(Extracted data entries)
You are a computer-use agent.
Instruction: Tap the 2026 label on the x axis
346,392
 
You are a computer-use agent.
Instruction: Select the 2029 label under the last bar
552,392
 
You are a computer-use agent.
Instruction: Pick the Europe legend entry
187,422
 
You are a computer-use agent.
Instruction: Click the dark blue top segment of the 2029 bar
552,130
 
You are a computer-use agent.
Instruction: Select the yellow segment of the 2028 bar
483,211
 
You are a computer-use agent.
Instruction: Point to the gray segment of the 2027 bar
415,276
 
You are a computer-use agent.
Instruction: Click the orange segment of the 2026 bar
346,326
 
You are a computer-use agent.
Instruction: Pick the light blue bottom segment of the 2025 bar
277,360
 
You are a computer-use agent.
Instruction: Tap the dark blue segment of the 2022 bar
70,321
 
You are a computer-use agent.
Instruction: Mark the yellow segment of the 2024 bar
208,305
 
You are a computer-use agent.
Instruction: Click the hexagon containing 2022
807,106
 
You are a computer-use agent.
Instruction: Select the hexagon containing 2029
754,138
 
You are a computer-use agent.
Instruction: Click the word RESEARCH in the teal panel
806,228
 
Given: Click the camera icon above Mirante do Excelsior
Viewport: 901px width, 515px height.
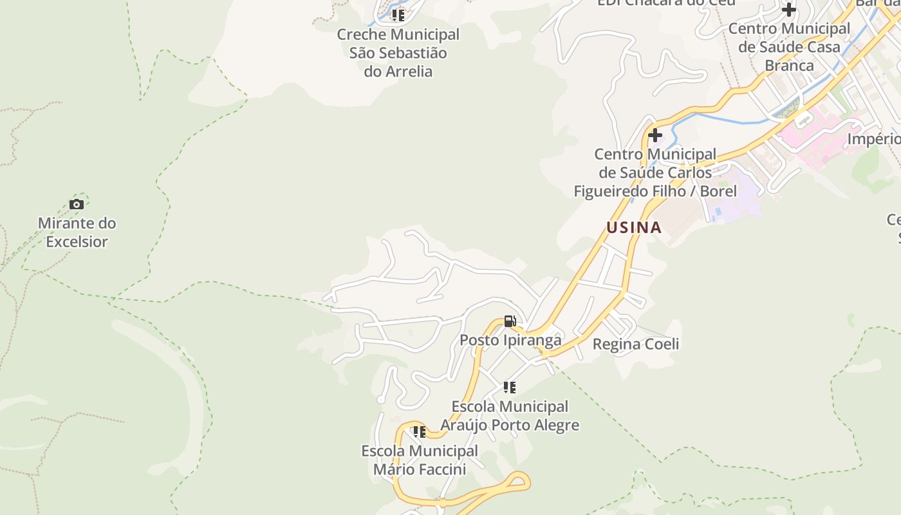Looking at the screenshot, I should click(x=77, y=205).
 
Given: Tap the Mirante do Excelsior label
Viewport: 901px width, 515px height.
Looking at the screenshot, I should click(x=77, y=232).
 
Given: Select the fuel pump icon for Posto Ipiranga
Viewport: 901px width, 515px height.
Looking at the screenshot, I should click(x=510, y=321).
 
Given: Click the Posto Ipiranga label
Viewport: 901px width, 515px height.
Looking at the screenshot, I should click(x=510, y=340).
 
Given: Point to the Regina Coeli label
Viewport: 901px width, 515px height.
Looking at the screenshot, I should click(x=635, y=344).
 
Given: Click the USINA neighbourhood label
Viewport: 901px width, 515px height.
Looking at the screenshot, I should click(x=634, y=227).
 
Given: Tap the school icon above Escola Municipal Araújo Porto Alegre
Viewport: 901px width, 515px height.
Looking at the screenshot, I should click(x=510, y=388).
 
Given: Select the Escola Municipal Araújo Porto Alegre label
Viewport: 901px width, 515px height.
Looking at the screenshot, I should click(x=510, y=416).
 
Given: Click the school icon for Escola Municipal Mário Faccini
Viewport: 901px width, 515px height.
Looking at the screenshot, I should click(x=420, y=432).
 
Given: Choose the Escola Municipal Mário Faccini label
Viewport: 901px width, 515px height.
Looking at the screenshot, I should click(x=420, y=460).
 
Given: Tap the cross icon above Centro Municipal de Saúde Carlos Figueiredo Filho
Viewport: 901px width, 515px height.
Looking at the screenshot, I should click(x=655, y=136).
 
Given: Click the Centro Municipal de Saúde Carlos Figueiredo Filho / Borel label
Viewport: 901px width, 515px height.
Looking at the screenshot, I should click(x=655, y=173).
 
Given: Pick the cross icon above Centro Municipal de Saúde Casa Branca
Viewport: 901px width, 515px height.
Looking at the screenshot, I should click(x=789, y=10).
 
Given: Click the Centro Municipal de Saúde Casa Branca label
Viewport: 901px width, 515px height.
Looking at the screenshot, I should click(x=789, y=47).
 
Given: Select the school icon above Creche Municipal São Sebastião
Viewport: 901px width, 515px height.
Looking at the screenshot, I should click(x=398, y=15).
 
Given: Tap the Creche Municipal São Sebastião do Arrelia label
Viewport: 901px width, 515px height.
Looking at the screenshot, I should click(x=398, y=53).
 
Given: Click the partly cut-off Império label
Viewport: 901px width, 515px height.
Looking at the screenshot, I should click(x=874, y=139).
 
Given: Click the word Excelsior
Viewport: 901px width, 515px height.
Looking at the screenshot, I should click(x=77, y=242).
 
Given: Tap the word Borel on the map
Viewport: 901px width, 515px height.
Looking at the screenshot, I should click(x=718, y=191).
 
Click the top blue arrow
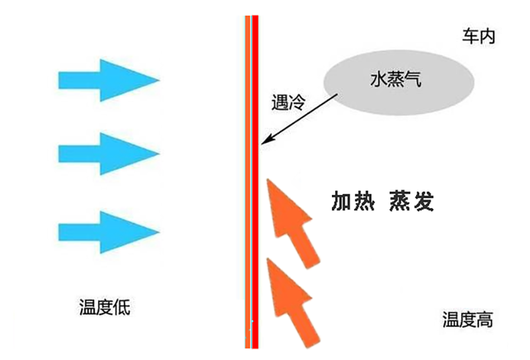[x=106, y=80]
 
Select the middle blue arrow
[x=106, y=154]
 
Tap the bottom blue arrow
[x=106, y=232]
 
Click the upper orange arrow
[x=292, y=222]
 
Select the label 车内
[x=478, y=37]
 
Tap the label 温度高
[x=467, y=320]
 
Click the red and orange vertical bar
[x=251, y=199]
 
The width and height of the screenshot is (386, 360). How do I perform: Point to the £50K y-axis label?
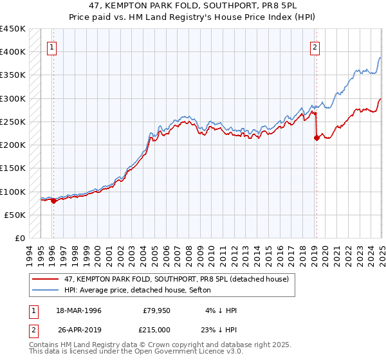14,215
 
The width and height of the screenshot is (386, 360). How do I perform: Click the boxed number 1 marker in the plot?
51,46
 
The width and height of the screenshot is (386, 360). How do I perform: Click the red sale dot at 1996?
53,201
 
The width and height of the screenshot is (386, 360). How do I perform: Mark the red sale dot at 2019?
316,138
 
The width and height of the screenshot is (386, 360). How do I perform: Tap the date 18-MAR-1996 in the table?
78,310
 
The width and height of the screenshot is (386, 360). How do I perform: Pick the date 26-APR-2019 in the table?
78,330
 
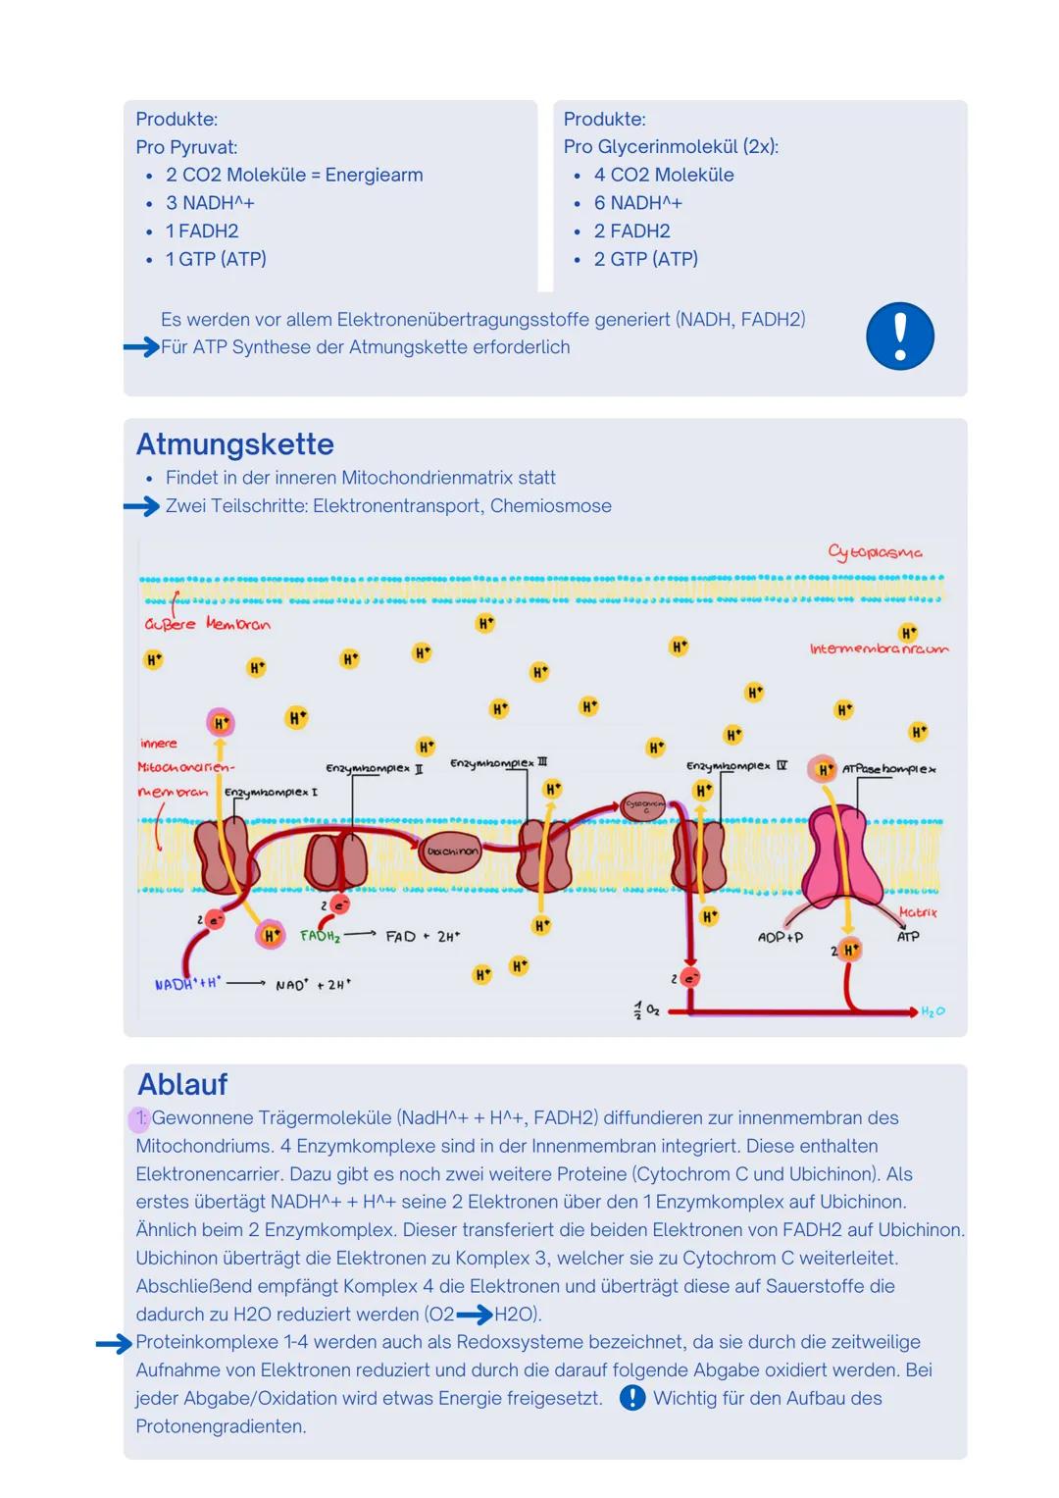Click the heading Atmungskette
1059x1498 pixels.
pyautogui.click(x=234, y=444)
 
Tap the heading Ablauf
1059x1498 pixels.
pyautogui.click(x=182, y=1084)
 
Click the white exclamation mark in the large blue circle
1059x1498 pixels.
pyautogui.click(x=900, y=336)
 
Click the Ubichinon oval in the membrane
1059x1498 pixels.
pyautogui.click(x=451, y=852)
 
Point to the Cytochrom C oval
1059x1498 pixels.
pyautogui.click(x=644, y=806)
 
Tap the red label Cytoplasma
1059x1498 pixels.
pyautogui.click(x=875, y=552)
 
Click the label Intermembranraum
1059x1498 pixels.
pyautogui.click(x=879, y=649)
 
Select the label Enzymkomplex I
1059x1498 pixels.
pyautogui.click(x=271, y=792)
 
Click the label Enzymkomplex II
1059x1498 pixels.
pyautogui.click(x=374, y=769)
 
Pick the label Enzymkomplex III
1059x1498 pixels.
pyautogui.click(x=498, y=762)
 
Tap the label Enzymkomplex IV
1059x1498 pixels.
pyautogui.click(x=735, y=765)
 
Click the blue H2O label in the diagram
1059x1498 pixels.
pyautogui.click(x=933, y=1011)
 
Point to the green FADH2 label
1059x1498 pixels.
pyautogui.click(x=320, y=937)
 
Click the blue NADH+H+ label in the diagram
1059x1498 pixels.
pyautogui.click(x=187, y=983)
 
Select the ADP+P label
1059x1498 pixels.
pyautogui.click(x=780, y=938)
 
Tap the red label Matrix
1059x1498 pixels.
pyautogui.click(x=918, y=913)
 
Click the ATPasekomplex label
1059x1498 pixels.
pyautogui.click(x=888, y=769)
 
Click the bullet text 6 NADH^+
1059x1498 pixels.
pyautogui.click(x=637, y=203)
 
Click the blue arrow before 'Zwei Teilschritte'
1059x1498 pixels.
pyautogui.click(x=141, y=506)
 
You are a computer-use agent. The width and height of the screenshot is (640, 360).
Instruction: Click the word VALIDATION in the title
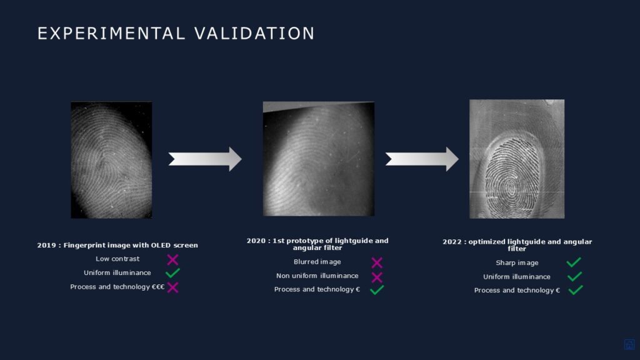point(254,34)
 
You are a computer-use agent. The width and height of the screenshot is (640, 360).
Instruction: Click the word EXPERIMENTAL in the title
point(111,34)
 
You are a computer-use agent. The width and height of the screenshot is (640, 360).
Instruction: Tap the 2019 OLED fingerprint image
point(111,160)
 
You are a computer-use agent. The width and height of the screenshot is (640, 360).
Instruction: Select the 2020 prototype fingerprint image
point(318,159)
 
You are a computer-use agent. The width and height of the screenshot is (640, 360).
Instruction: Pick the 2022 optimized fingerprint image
point(517,159)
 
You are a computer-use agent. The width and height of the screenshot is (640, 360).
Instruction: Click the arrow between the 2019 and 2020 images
point(205,159)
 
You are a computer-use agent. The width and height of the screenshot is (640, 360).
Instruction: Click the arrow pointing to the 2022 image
point(422,159)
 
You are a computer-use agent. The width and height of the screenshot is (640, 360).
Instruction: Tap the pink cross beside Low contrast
point(172,259)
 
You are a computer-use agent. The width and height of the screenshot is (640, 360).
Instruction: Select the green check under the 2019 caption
point(172,272)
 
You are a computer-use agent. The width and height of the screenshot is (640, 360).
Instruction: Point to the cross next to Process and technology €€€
point(172,288)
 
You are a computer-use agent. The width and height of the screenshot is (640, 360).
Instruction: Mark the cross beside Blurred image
point(377,262)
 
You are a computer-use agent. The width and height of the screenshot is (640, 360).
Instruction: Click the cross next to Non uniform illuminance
point(377,277)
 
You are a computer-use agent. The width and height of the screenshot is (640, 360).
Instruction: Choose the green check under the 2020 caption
point(377,290)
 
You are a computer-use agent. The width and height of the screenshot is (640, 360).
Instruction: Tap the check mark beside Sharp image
point(574,262)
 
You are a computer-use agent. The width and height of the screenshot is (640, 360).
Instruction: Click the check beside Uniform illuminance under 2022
point(575,277)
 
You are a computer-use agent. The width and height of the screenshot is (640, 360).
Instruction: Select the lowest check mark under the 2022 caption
point(576,290)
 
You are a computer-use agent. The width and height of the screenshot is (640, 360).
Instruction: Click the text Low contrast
point(118,259)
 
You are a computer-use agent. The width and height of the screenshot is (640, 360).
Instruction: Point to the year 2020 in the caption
point(256,241)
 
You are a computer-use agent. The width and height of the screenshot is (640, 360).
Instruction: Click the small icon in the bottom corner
point(629,344)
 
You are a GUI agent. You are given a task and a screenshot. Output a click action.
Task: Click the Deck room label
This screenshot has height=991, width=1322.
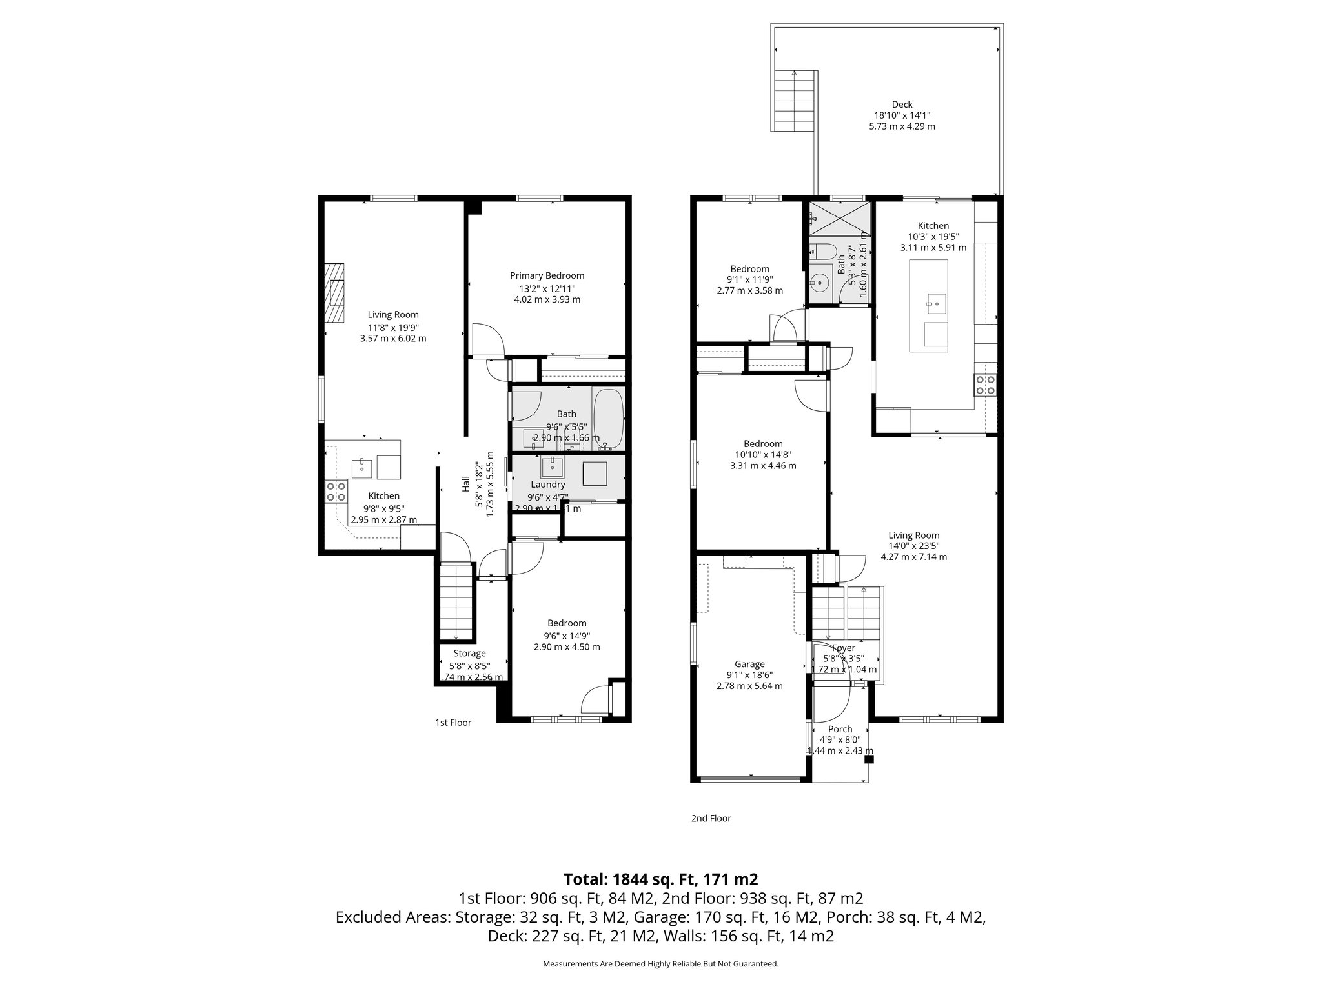point(902,105)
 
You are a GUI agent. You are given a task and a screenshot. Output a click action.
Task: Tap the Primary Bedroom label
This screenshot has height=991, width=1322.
point(547,275)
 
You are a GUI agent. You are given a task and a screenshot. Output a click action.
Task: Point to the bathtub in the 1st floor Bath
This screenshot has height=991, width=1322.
point(608,419)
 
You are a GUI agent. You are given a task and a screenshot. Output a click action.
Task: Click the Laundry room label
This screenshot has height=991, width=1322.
point(547,485)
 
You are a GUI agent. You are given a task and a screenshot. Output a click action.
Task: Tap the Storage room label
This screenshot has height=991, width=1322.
point(469,654)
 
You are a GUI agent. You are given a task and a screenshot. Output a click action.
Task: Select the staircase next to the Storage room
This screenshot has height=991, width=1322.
point(458,601)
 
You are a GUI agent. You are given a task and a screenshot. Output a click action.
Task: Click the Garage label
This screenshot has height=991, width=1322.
point(749,664)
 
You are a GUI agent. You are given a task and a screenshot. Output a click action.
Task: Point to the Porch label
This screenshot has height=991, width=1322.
point(840,729)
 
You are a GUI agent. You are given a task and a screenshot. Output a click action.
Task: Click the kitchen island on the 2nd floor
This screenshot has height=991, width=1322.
point(928,306)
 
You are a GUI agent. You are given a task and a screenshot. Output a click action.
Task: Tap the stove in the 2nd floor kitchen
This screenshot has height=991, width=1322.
point(985,385)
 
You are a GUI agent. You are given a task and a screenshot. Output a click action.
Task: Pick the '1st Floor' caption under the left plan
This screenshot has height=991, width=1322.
point(453,723)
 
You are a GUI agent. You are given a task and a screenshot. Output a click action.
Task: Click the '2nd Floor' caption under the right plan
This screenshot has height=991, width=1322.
point(711,818)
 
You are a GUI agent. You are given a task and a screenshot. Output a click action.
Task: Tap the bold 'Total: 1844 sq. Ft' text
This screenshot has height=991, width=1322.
point(660,879)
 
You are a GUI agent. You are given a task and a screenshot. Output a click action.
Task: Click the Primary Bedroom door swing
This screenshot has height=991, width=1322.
point(487,339)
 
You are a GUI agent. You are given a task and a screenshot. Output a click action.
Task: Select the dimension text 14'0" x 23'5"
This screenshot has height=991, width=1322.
point(913,546)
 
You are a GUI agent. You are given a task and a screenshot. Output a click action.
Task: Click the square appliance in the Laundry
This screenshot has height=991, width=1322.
point(595,474)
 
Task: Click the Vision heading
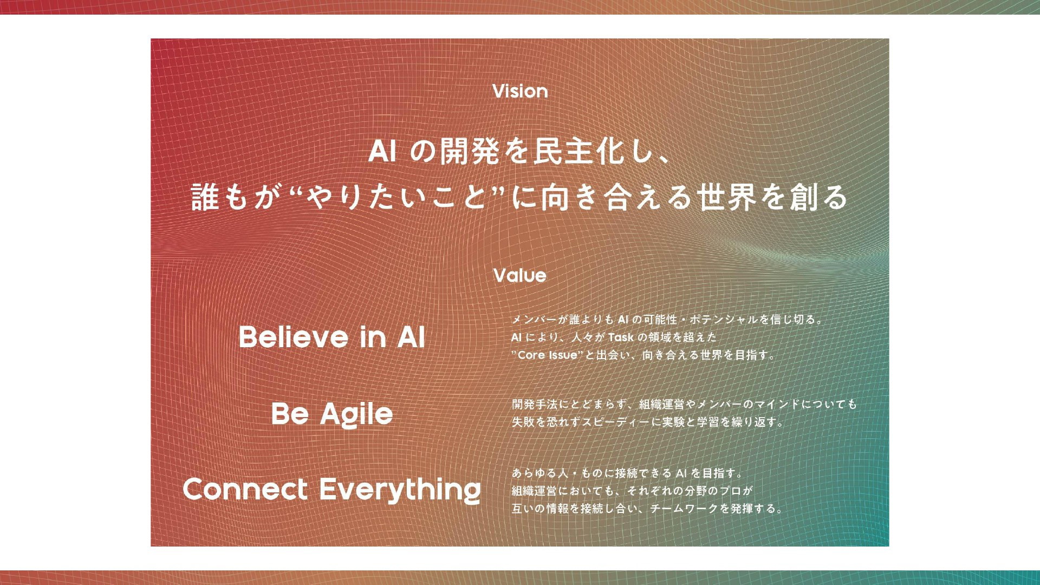pyautogui.click(x=520, y=91)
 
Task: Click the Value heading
pyautogui.click(x=520, y=275)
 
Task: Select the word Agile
pyautogui.click(x=356, y=415)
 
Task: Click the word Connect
pyautogui.click(x=245, y=489)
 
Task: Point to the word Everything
pyautogui.click(x=400, y=490)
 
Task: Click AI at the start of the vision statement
pyautogui.click(x=382, y=151)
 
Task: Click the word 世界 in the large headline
pyautogui.click(x=726, y=196)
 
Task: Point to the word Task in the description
pyautogui.click(x=621, y=337)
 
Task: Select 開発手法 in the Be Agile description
pyautogui.click(x=535, y=404)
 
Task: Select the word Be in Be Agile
pyautogui.click(x=290, y=414)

EXERCISE BRIEF — Rewrite the lines from the one containing "Task: Click the word 世界 in the large headline" through the end of the items, putting "paragraph" in place of "description" and leaving everything else unchanged.

ANSWER TO THIS TASK —
Task: Click the word 世界 in the large headline
pyautogui.click(x=726, y=196)
 
Task: Point to the word Task in the paragraph
pyautogui.click(x=621, y=337)
 
Task: Select 開発手法 in the Be Agile paragraph
pyautogui.click(x=535, y=404)
 
Task: Select the word Be in Be Agile
pyautogui.click(x=290, y=414)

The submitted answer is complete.